Below I've added a tensorflow implementation of a gradient descent. You may notice that numerically I need to pull off a trick to implement the switchpoint. This is due to the tensorlogic of tensorflow, see here.

import tensorflow as tf
import numpy as np

x1 = np.random.randn(35)-1
x2 = np.random.randn(35)*2 + 5
x_all = np.hstack([x1, x2])
len_x = len(x_all)
time_all = np.arange(1, len_x + 1)

mu1 = tf.Variable(0, name="mu1", dtype=tf.float32)
mu2 = tf.Variable(0, name = "mu2", dtype=tf.float32)
sigma1 = tf.Variable(2, name = "sigma1", dtype=tf.float32)
sigma2 = tf.Variable(2, name = "sigma2", dtype=tf.float32)
tau = tf.Variable(15, name = "tau", dtype=tf.float32)
switch = 1./(1+tf.exp(tf.pow(time_all - tau, 1)))
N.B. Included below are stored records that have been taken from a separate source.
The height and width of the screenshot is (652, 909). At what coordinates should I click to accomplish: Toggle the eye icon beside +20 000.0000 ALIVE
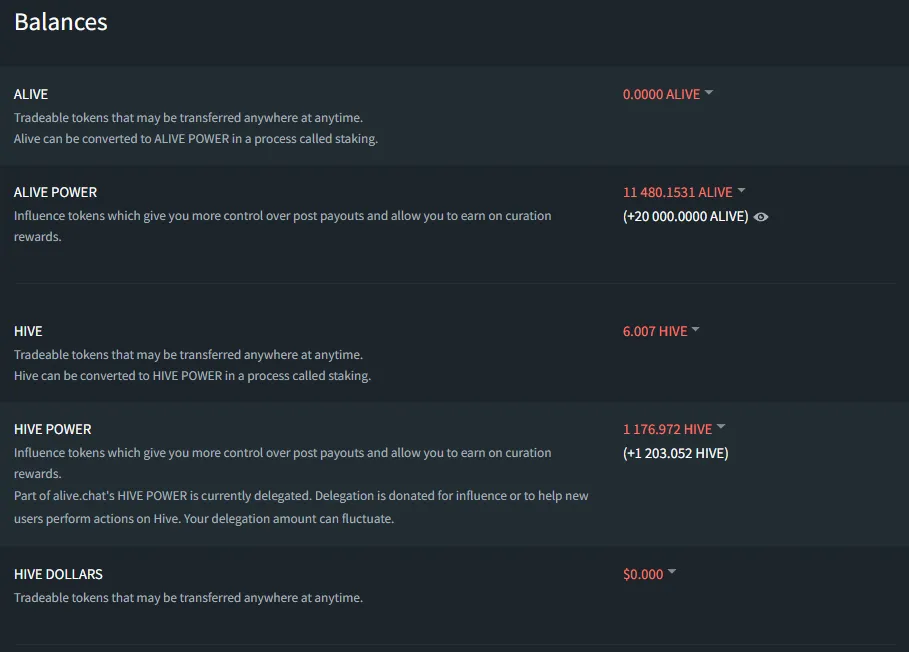(x=761, y=217)
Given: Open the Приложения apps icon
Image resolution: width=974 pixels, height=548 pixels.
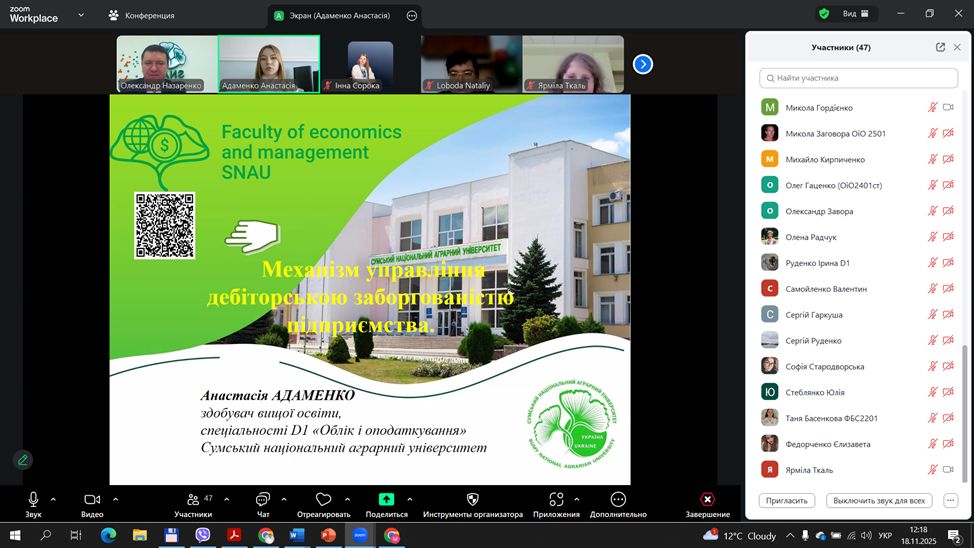Looking at the screenshot, I should [x=556, y=499].
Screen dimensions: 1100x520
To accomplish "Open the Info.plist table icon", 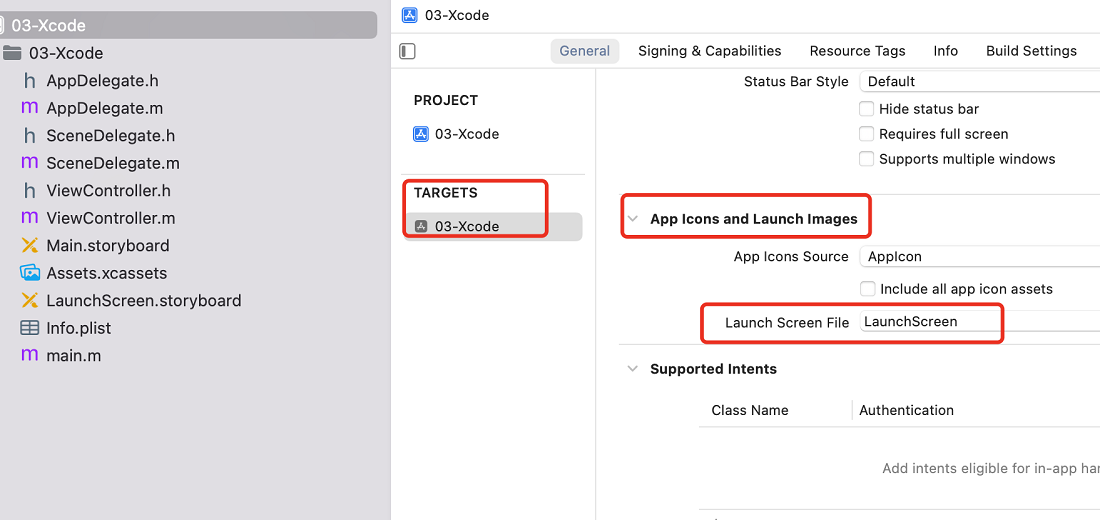I will point(29,328).
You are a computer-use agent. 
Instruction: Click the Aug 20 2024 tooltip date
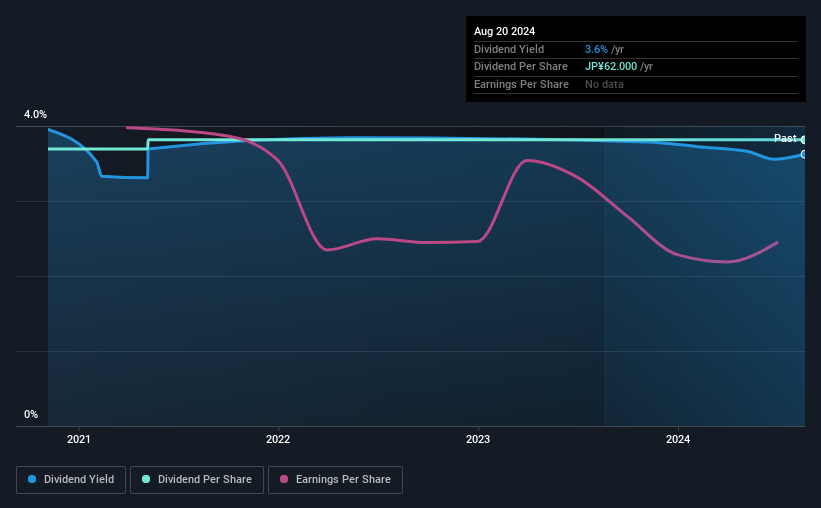click(504, 31)
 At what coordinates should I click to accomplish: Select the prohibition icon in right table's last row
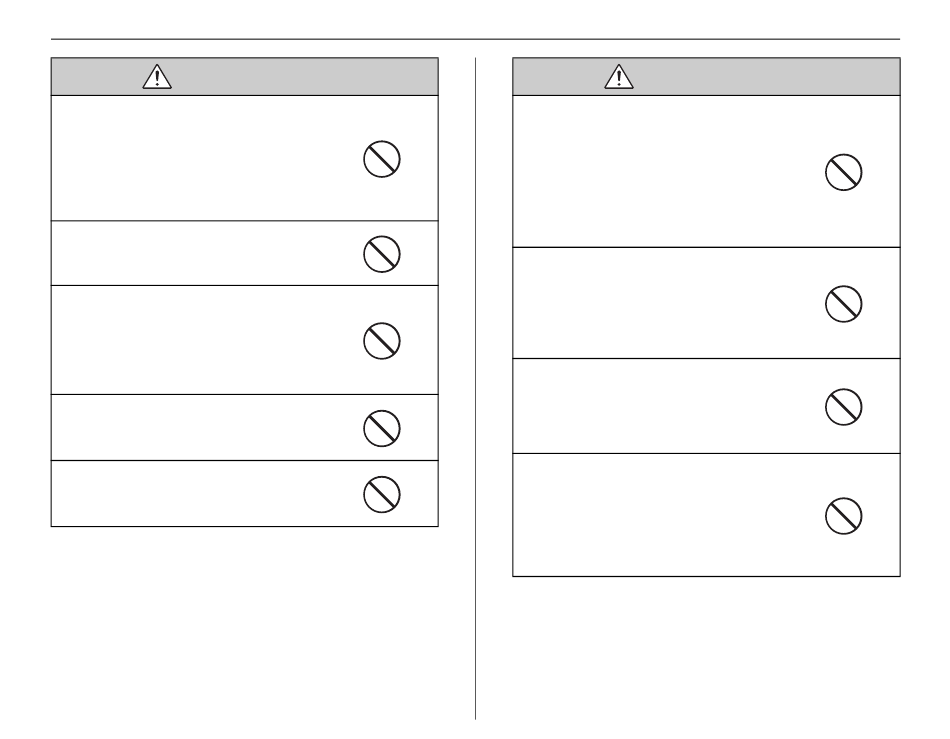click(843, 516)
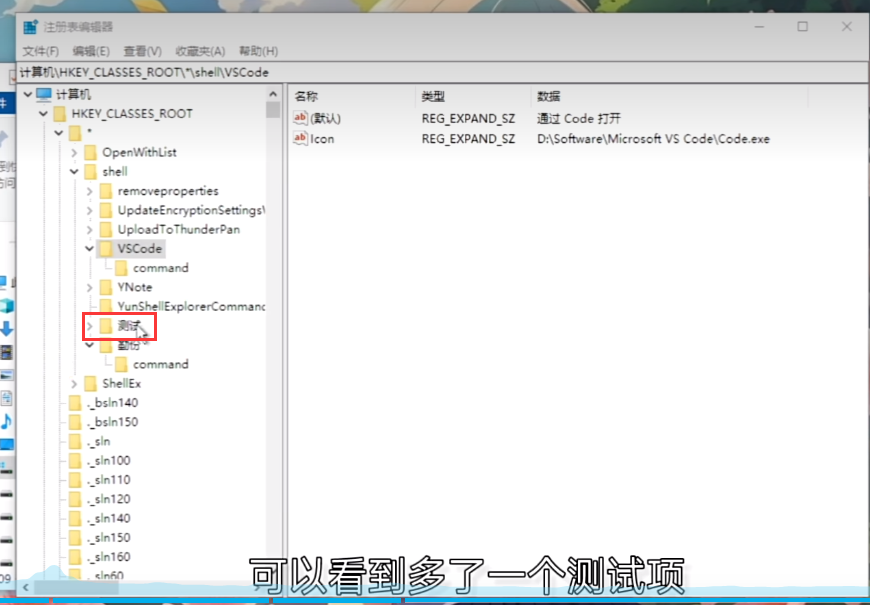Click the 计算机 computer icon in tree
This screenshot has height=605, width=870.
pos(43,94)

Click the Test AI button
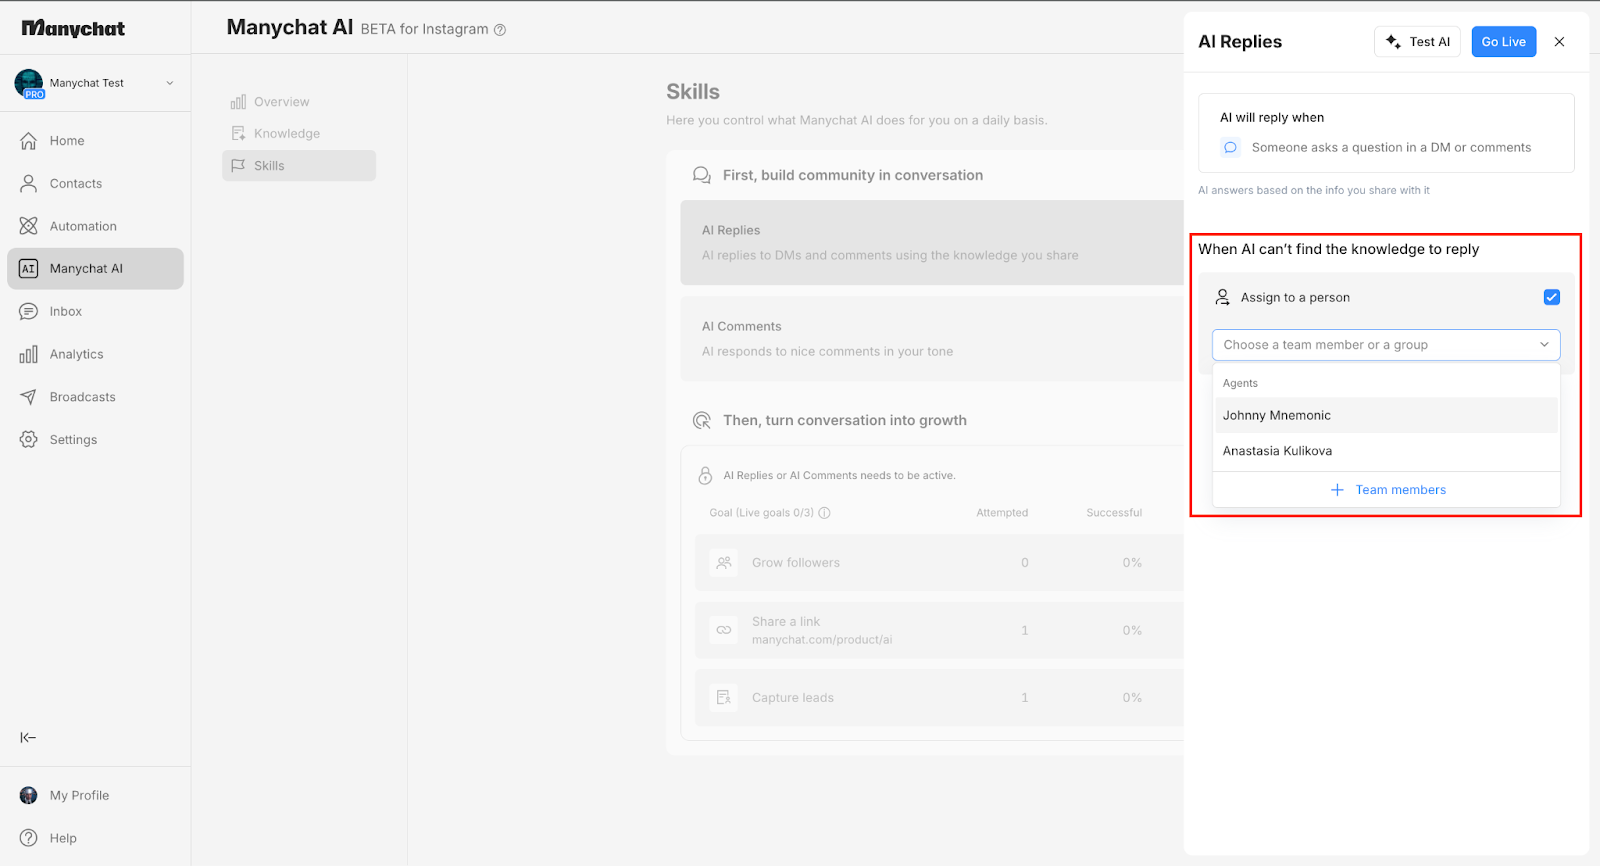click(x=1417, y=42)
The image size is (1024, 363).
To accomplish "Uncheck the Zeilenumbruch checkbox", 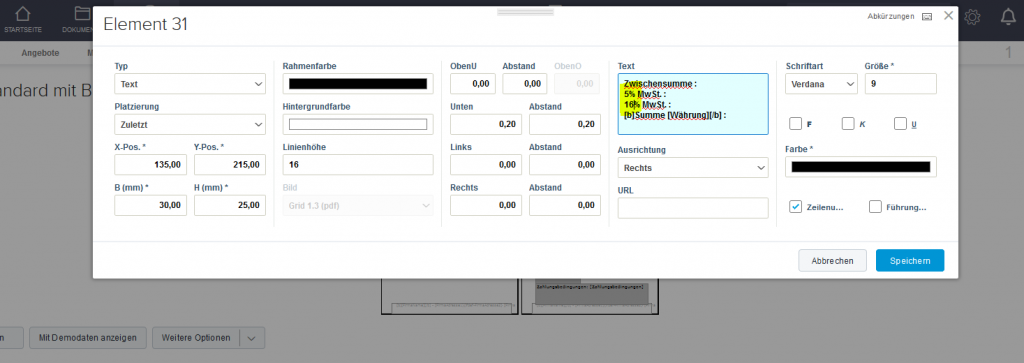I will pos(795,207).
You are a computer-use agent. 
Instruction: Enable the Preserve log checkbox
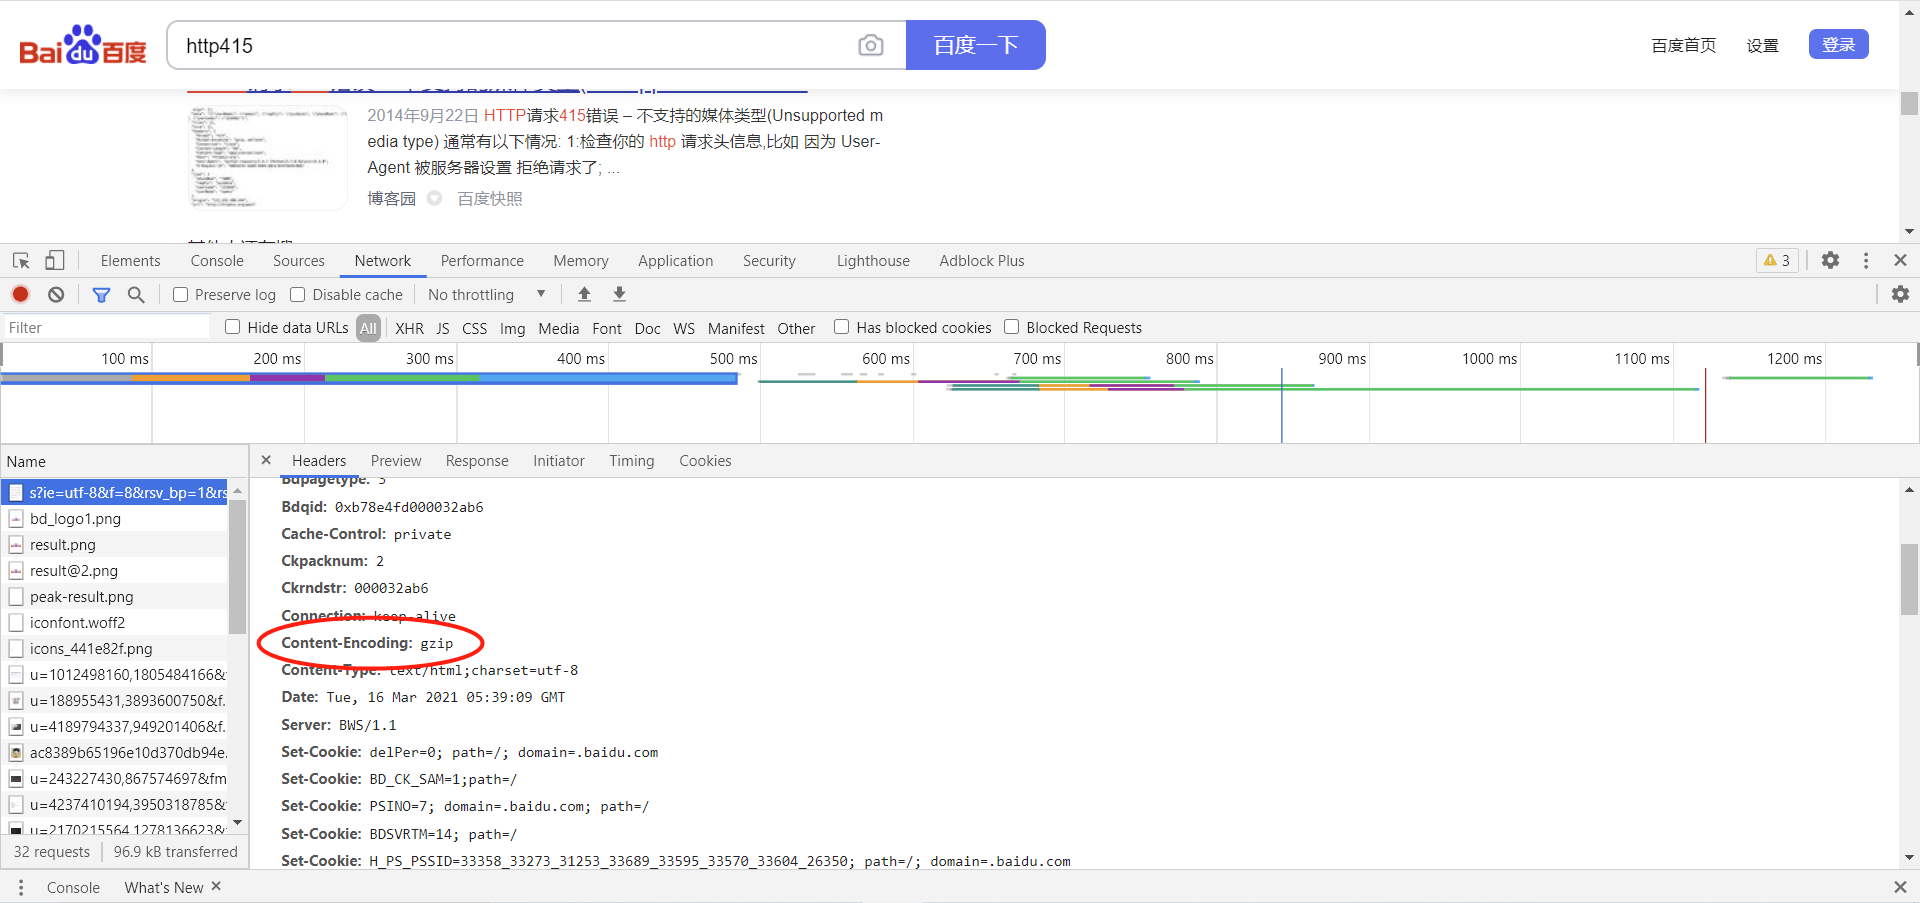click(x=181, y=294)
mu = switch*mu1 + (1-switch)*mu2
sigma = switch*sigma1 + (1-switch)*sigma2

likelihood_arr = tf.log(tf.sqrt(1/(2*np.pi*tf.pow(sigma, 2)))) - tf.pow(x_all - mu, 2)/(2*tf.pow(sigma, 2))
total_likelihood = tf.reduce_sum(likelihood_arr, name="total_likelihood")

optimizer = tf.train.AdamOptimizer()
opt_task = optimizer.minimize(-total_likelihood)
init = tf.global_variables_initializer()

with tf.Session() as sess:
    for step in range(40000):
        lik, opt =[total_likelihood, opt_task])

A more advanced snippet of code can be found here which also contains bits for tensorboard. The nice thing about having a python script with tensorboard is that you can cook dinner with your partner while the computer does a lot of work while you are out there enjoying life. All you need to type is;

for i in `seq 10`; do python; done


I've let this spin a few times and I've been trying out some different optimisers too. It seems like gradient descent seems to be getting us in the butterzone of the correct parameters. It may look as if it gets stuck into some form of hill but this is due to the randomness of the dataset.


Neither approach is perfect but it seems like the blunt gradient approach may actually also work. You'll lose information on the posterior distribution over your parameters but it may run a whole lot quicker and give you more of an impression of convergence.